There is also additional funding for the Welsh language; for Wales to deal with the impact of Brexit, support for businesses, and for music in schools.
Welsh Government Finance Secretary Mark Drakeford said: "This agreement builds on the one reached between the Welsh Government and Plaid Cymru last year and includes a series of recurrent allocations for the Welsh language, arts, end-of-life-care, mental health, higher education and Visit Wales.
"We have also been able to agree capital funding to take forward the new integrated healthcare centre in Cardigan and the results of the feasibility studies into a national art gallery and football museum in North Wales, which were agreed as part of last year's agreement."

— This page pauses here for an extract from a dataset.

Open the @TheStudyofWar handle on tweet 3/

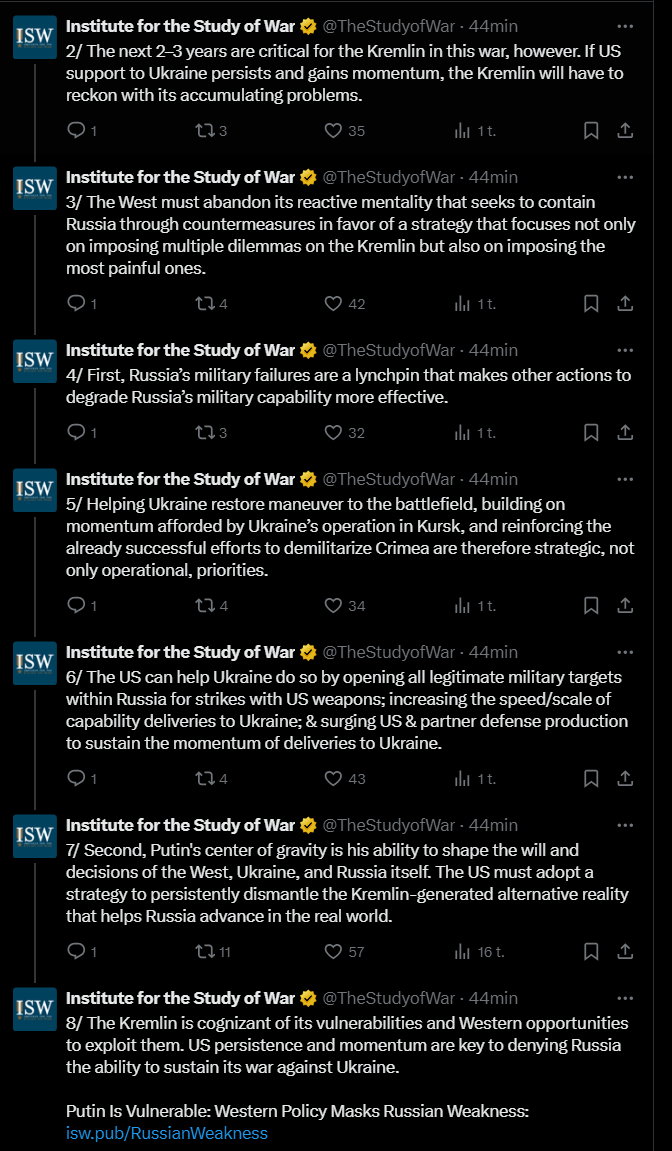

Adam Price, Plaid Cymru's spokesperson for finance, business and the economy, said: "This is a Budget Agreement that will deliver for people and communities in all parts of Wales.
"It protects the vulnerable, invests in our young, and innovates for all our futures.
"This is a pan-Wales budget agreement, from the Cleddau to the Menai from Wrexham to the Rhondda, from culture to agriculture, from energy and transport to education and health."
Welsh Conservative leader, Andrew RT Davies, said: "This budget deal is the latest charade in the Plaid-Labour love affair and sees both parties break election promises to the people of Wales.
"The Plaid leader said her party could not support a government that backs the M4 relief road, but this budget provides the platform for the Welsh Government to press ahead.
"Both parties have given up on their political principles on tuition fees, public sector pay and M4 for another cosy backroom deal."